The Paycheck Protection Program is a loan designed to provide a direct incentive for small businesses to keep their workers on the payroll. The Small Business Administration will forgive loans if all employees are kept on the payroll for eight weeks and the money is used for payroll, rent, mortgage interest, or utilities. The government appropriated $659 million for the program in two phases.

The program was part of the Trump administration’s efforts to help small business survive the padlock that the Covid-19 pandemic has placed on the economy. Under the regulations, small businesses with fewer than 500 employees were eligible for the loans, but the program’s roll-out was riddled with problems, including complaints by small business owners that large, publicly-traded companies were receiving millions of dollars in loans. The federal government had set a May 18 deadline for large companies to return Paycheck Protection Program loans. 

Six days after receiving the cash infusion, Calumet CEO Steve Mawer said during an earnings conference call that the company is on solid footing financially. He started the call by stating that federal and state authorities have “deemed our business essential to the national economic infrastructure ….”

According to a transcript of the call, Mawer then described Calumet’s first quarter as “solid,” with $87.3 million in adjusted earnings before interest, taxes, depreciation, and amortization. He added that the company had healthy reserves of cash and available credit totaling “over $326 million of available liquidity” by the end of the first quarter.

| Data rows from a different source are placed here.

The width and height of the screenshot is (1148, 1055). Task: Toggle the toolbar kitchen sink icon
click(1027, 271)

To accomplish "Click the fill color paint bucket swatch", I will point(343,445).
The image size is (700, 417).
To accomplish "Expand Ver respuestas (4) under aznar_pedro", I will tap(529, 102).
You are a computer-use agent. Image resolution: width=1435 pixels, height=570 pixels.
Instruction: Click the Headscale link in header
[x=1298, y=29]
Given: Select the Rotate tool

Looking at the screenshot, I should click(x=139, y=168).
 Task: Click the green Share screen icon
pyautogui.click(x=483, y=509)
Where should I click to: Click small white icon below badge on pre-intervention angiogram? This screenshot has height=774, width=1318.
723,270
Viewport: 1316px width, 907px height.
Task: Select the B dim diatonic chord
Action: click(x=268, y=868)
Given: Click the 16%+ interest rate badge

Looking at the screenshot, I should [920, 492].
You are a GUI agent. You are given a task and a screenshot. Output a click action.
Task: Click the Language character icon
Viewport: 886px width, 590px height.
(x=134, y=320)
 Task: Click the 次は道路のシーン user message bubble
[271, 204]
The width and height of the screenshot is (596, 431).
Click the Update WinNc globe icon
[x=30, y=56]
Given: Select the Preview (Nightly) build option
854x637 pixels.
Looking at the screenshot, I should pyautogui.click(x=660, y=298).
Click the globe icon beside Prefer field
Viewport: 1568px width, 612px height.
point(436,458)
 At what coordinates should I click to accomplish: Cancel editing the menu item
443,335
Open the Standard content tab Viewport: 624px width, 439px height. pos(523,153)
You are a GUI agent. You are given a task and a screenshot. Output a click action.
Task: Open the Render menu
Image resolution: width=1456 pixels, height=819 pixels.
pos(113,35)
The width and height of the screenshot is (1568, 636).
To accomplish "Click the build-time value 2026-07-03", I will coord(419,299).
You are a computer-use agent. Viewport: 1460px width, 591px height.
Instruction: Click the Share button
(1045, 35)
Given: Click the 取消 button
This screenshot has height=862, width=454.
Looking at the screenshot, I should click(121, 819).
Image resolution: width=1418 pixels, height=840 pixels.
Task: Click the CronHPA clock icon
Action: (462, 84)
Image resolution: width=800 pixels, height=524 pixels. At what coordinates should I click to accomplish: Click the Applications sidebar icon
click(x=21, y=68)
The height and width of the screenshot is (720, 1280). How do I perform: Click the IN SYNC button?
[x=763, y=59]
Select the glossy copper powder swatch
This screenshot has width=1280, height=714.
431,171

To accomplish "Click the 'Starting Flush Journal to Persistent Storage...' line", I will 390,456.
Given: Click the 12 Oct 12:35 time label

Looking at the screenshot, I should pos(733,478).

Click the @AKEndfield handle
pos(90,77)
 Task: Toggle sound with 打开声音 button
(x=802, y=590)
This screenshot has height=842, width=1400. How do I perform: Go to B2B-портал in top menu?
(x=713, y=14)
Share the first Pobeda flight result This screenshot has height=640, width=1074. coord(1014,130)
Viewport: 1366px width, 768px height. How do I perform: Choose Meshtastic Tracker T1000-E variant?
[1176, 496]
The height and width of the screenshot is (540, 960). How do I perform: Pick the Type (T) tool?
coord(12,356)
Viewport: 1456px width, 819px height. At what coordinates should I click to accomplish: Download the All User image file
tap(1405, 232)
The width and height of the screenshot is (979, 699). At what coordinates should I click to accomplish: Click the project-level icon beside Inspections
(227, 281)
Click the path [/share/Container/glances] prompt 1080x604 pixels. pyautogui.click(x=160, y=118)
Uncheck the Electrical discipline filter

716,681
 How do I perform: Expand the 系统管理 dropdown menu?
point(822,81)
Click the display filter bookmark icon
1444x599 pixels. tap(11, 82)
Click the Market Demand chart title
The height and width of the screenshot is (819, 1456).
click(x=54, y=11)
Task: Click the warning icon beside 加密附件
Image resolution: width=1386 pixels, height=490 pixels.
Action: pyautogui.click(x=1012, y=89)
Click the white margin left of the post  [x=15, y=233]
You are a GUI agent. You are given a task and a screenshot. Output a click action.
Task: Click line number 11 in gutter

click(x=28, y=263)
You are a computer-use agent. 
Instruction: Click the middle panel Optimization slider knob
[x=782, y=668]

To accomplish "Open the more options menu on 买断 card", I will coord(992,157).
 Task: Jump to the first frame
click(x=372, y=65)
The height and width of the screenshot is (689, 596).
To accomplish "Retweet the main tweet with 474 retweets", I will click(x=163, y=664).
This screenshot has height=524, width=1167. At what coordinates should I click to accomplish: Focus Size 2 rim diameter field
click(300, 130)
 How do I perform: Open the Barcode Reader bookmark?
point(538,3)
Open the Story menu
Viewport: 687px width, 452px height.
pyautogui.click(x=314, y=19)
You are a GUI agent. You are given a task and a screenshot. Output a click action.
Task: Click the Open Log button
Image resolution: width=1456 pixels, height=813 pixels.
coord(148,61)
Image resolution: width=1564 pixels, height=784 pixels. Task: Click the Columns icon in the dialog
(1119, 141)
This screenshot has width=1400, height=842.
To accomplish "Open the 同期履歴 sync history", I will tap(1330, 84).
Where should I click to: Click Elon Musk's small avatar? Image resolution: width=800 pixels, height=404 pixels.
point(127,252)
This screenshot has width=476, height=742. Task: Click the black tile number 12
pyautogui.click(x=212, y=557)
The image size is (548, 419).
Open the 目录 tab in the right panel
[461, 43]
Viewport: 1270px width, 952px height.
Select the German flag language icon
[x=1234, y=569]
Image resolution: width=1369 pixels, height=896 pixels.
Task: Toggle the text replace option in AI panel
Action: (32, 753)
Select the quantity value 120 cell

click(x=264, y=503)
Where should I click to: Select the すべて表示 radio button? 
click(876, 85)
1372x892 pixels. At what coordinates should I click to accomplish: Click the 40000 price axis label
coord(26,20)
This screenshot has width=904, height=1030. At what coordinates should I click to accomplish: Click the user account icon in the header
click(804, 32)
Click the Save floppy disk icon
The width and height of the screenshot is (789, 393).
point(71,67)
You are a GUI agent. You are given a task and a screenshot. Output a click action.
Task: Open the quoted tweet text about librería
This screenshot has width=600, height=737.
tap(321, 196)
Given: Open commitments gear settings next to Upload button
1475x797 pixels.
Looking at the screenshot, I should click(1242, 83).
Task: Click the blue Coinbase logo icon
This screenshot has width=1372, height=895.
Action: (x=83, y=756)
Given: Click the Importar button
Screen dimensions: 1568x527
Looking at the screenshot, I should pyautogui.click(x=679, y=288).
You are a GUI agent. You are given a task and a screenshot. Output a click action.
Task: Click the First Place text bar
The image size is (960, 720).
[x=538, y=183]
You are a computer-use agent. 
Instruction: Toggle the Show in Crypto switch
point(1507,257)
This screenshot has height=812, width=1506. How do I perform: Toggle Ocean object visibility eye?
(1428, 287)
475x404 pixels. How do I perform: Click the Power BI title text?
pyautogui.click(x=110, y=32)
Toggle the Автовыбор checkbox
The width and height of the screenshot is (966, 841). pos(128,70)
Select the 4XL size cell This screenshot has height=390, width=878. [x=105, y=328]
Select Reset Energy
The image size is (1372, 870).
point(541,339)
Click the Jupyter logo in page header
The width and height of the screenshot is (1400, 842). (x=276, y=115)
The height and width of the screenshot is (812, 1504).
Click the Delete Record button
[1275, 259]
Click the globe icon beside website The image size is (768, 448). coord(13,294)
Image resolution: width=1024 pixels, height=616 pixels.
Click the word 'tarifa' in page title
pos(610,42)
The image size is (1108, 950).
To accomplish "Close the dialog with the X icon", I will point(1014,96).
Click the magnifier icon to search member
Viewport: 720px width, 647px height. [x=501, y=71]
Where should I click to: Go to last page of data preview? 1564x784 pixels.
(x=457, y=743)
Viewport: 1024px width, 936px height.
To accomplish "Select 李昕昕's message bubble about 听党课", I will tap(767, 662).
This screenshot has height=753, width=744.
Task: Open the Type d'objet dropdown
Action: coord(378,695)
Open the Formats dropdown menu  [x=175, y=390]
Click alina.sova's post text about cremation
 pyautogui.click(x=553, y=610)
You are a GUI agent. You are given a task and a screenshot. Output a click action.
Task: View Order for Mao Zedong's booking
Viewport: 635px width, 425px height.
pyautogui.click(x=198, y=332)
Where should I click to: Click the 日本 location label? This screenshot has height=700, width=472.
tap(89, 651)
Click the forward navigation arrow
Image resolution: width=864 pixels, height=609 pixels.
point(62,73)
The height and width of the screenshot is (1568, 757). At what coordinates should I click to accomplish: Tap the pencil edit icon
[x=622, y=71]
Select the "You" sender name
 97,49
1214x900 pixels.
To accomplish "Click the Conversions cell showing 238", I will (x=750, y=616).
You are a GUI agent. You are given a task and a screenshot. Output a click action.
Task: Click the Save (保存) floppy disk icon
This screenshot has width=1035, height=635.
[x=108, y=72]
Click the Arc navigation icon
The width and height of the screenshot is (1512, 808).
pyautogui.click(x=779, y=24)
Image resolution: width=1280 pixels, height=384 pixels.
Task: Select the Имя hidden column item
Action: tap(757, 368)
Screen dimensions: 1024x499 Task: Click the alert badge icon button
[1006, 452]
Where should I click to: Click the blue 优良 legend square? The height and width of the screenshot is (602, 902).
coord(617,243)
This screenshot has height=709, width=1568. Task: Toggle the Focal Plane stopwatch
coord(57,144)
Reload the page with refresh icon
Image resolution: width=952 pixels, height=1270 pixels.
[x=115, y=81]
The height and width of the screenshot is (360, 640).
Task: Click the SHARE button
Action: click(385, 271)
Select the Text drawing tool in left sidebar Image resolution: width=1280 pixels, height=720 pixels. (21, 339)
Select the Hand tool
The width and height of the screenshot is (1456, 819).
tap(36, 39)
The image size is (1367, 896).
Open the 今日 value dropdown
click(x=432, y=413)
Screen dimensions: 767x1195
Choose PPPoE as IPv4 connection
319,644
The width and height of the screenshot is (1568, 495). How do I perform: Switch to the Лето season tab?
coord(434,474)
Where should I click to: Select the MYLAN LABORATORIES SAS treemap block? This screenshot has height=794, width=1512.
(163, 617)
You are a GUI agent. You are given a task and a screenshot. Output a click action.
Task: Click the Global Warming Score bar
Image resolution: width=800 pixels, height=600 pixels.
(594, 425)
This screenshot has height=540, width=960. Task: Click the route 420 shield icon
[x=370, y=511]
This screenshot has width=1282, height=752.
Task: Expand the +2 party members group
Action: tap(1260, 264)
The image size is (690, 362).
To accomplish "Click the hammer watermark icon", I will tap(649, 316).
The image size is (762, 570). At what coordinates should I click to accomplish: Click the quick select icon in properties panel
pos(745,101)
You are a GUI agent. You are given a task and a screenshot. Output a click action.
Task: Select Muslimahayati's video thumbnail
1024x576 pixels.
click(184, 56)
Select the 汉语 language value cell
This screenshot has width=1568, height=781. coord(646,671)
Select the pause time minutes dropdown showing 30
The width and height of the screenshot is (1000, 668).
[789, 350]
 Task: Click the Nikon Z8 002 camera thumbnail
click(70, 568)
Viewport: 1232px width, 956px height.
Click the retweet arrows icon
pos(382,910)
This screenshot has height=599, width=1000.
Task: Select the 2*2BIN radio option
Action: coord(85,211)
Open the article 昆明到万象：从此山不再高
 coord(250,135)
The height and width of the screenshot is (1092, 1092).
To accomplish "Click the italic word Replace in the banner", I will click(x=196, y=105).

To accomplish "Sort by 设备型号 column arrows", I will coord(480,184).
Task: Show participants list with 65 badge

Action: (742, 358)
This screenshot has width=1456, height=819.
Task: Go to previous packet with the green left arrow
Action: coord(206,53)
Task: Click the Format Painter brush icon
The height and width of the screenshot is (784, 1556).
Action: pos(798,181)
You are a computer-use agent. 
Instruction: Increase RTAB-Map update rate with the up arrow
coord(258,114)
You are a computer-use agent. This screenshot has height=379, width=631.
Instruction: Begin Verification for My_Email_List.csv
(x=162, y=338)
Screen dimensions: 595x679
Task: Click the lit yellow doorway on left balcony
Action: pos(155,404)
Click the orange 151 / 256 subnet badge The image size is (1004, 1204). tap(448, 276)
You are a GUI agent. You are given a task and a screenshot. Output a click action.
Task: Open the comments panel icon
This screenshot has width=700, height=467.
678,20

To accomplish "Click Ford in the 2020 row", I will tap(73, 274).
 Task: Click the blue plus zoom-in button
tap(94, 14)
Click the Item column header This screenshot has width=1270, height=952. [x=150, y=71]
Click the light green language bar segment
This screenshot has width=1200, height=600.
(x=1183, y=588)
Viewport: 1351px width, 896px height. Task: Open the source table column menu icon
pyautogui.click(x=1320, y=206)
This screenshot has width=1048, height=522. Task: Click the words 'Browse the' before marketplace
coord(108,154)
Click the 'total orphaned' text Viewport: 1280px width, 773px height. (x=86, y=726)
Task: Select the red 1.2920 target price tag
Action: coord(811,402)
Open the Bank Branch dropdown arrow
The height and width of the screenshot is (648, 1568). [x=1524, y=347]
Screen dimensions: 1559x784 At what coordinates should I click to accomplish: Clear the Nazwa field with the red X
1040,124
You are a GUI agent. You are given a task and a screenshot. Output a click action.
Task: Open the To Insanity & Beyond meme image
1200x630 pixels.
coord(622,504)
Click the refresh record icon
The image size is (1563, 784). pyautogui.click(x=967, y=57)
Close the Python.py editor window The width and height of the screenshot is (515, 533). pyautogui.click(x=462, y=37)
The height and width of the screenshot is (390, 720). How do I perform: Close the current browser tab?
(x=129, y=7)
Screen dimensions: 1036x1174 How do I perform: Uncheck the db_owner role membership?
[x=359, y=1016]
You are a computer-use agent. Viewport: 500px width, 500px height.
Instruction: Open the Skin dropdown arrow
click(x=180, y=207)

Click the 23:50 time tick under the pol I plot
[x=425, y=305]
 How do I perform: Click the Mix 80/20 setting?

Calumet explained in its SEC filings about the Paycheck Protection Program loan that it made a “good faith” certification that the loans were appropriate because a jolt of cash was needed to continue operations during the economically challenging pandemic. Additionally, the company conceded in the filing that it “could in the future be determined to have been impermissible” to receive the program funding. A portion of the program loans were secured before the Treasury Department modified eligibility guidelines. Calumet acknowledged worries that if found in violation of the new rules it could possibly face “significant civil, criminal and administrative penalties.”

The company said in Monday’s SEC filing that as of April 30, and including the effect of repaying the Paycheck Protection Program loans, the company had total liquidity of about $211 million, comprised of $80 million of cash on hand and approximately $131 million of availability under its revolving credit facility.